__TASKS AND EXERCISES__.
1) Answer these questions from the vmscan patch thread:
(a) According to Kefeng Wang, the issue occurs only when what happens?
(b) How large is the swap file created in the testing steps?
(c) In which direction does shrink_inactive_list isolate folios from the lru?
2) Carry on the vmscan patch thread from the point where the text stops.

Re: [PATCH v3] mm/vmscan: stop the loop if enough pages have been page_out

Barry Song <baohua@xxxxxxxxxx> · Fri, 11 Oct 2024 00:17:17 +0800

On Thu, Oct 10, 2024 at 4:59 PM Kefeng Wang <wangkefeng.wang@xxxxxxxxxx> wrote:
>
> Hi Ridong,
>
> This should be the first version for upstream, and the issue only
> occurred when large folio is spited.
>
> Adding more CCs to see if there's more feedback.
>
>
> On 2024/10/10 16:18, Chen Ridong wrote:
> > From: Chen Ridong <chenridong@xxxxxxxxxx>
> >
> > An issue was found with the following testing step:
> > 1. Compile with CONFIG_TRANSPARENT_HUGEPAGE=y
> > 2. Mount memcg v1, and create memcg named test_memcg and set
> >     usage_in_bytes=2.1G, memsw.usage_in_bytes=3G.
> > 3. Create a 1G swap file, and allocate 2.2G anon memory in test_memcg.
> >
> > It was found that:
> >
> > cat memory.usage_in_bytes
> > 2144940032
> > cat memory.memsw.usage_in_bytes
> > 2255056896
> >
> > free -h
> >                total        used        free
> > Mem:           31Gi       2.1Gi        27Gi
> > Swap:         1.0Gi       618Mi       405Mi
> >
> > As shown above, the test_memcg used about 100M swap, but 600M+ swap memory
> > was used, which means that 500M may be wasted because other memcgs can not
> > use these swap memory.
> >
> > It can be explained as follows:
> > 1. When entering shrink_inactive_list, it isolates folios from lru from
> >     tail to head. If it just takes folioN from lru(make it simple).
> >
> >     inactive lru: folio1<->folio2<->folio3...<->folioN-1
> >     isolated list: folioN
> >
> > 2. In shrink_page_list function, if folioN is THP, it may be splited and
> >     added to swap cache folio by folio. After adding to swap cache, it will
> >     submit io to writeback folio to swap, which is asynchronous.
> >     When shrink_page_list is finished, the isolated folios list will be
> >     moved back to the head of inactive lru. The inactive lru may just look
> >     like this, with 512 filioes have been move to the head of inactive lru.
> >
> >     folioN512<->folioN511<->...filioN1<->folio1<->folio2...<->folioN-1
> >
> > 3. When folio writeback io is completed, the folio may be rotated to tail
> >     of lru. The following lru list is expected, with those filioes that have
> >     been added to swap cache are rotated to tail of lru. So those folios
> >     can be reclaimed as soon as possible.

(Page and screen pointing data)

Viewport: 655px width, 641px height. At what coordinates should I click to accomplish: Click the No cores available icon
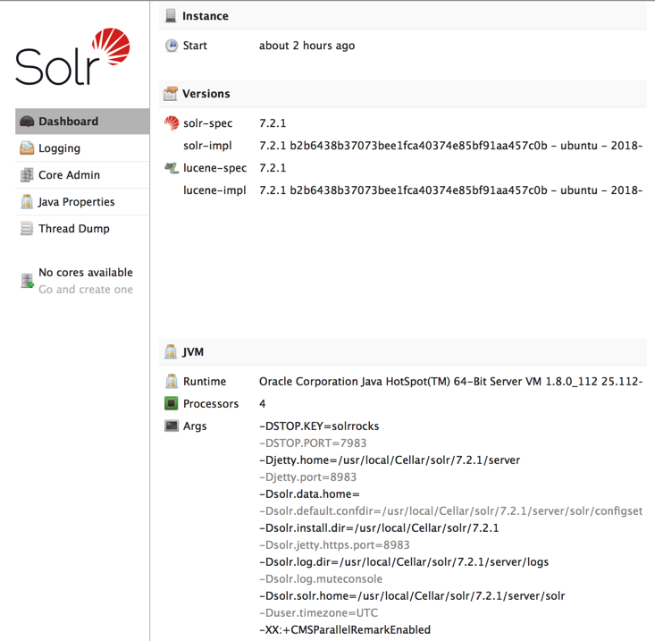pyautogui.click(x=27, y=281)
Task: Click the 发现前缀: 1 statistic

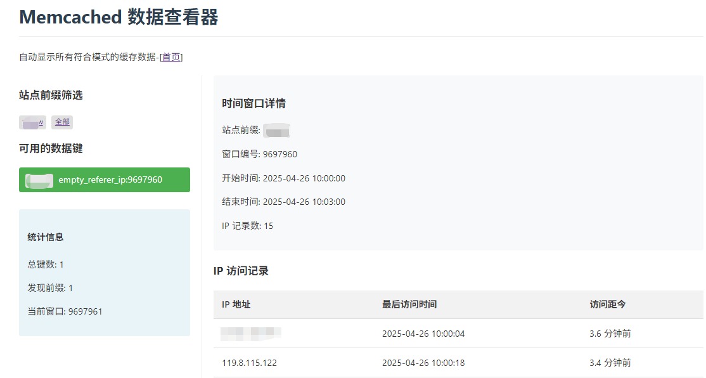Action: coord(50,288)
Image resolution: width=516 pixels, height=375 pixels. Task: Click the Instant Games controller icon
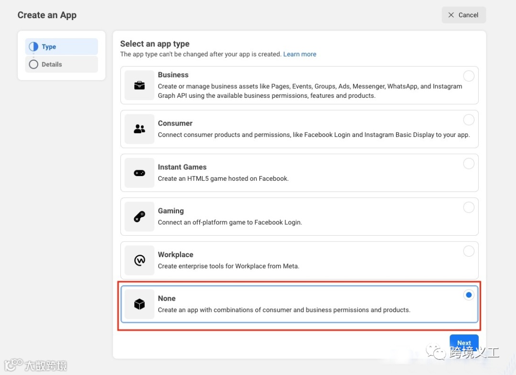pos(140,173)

---

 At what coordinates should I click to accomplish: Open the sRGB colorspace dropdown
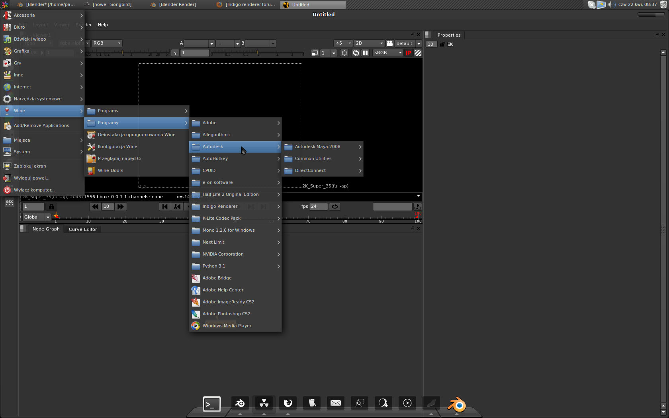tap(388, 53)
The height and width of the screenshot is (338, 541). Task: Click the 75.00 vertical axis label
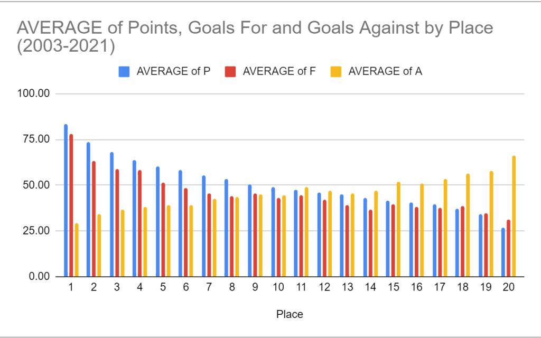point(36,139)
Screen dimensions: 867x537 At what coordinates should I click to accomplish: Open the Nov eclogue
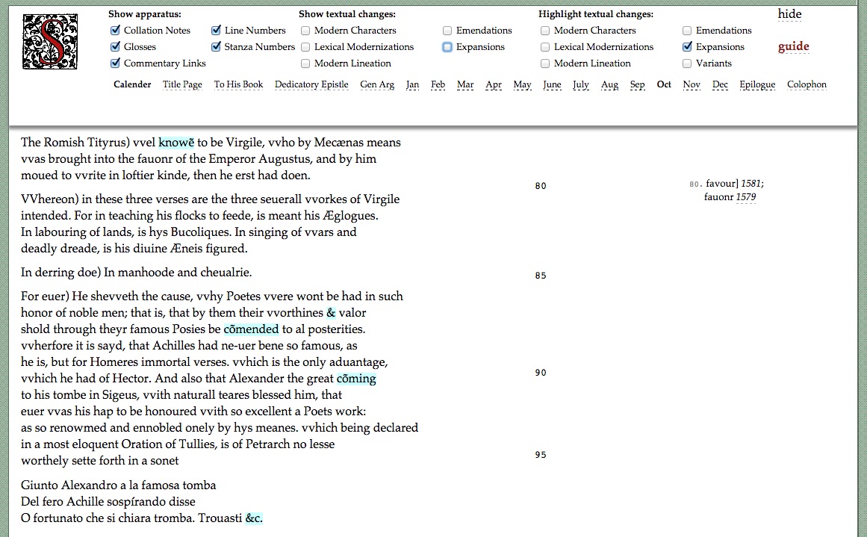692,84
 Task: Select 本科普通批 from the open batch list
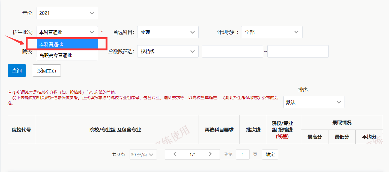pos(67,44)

__EXPECTED RESPONSES__.
1)
(a) A large folio is split.
(b) 1G.
(c) From tail to head.

2)
> >
> >     folio1<->folio2<->...<->folioN-1<->filioN1<->...folioN511<->folioN512
> >
> > 4. However, shrink_page_list and folio writeback are asynchronous. If THP
> >     is splited, shrink_page_list loops at least 512 times, which means that
> >     shrink_page_list is not completed but some folios writeback have been
> >     completed, and this may lead to failure to rotate these folios to the
> >     tail of lru. The lru may look likes as below:

I assume you’re referring to PMD-mapped THP, but your code also modifies
mTHP, which might not be that large. For instance, it could be a 16KB mTHP.

> >
> >     folioN50<->folioN49<->...filioN1<->folio1<->folio2...<->folioN-1<->
> >     folioN51<->folioN52<->...folioN511<->folioN512
> >
> >     Although those folios (N1-N50) have been finished writing back, they
> >     are still at the head of lru. When isolating folios from lru, it scans
> >     from tail to head, so it is difficult to scan those folios again.
> >
> > What mentioned above may lead to a large number of folios have been added
> > to swap cache but can not be reclaimed in time, which may reduce reclaim
> > efficiency and prevent other memcgs from using this swap memory even if
> > they trigger OOM.
> >
> > To fix this issue, it's better to stop looping if THP has been splited and
> > nr_pageout is greater than nr_to_reclaim.
> >
> > Signed-off-by: Chen Ridong <chenridong@xxxxxxxxxx>
> > ---
> >   mm/vmscan.c | 16 +++++++++++++++-
> >   1 file changed, 15 insertions(+), 1 deletion(-)
> >
> > diff --git a/mm/vmscan.c b/mm/vmscan.c
> > index 749cdc110c74..fd8ad251eda2 100644
> > --- a/mm/vmscan.c
> > +++ b/mm/vmscan.c
> > @@ -1047,7 +1047,7 @@ static unsigned int shrink_folio_list(struct list_head *folio_list,
> >       LIST_HEAD(demote_folios);
> >       unsigned int nr_reclaimed = 0;
> >       unsigned int pgactivate = 0;
> > -     bool do_demote_pass;
> > +     bool do_demote_pass, splited = false;
> >       struct swap_iocb *plug = NULL;
> >
> >       folio_batch_init(&free_folios);
> > @@ -1065,6 +1065,16 @@ static unsigned int shrink_folio_list(struct list_head *folio_list,
> >
> >               cond_resched();
> >
> > +             /*
> > +              * If a large folio has been split, many folios are added
> > +              * to folio_list. Looping through the entire list takes
> > +              * too much time, which may prevent folios that have completed
> > +              * writeback from rotateing to the tail of the lru. Just
> > +              * stop looping if nr_pageout is greater than nr_to_reclaim.
> > +              */
> > +             if (unlikely(splited && stat->nr_pageout > sc->nr_to_reclaim))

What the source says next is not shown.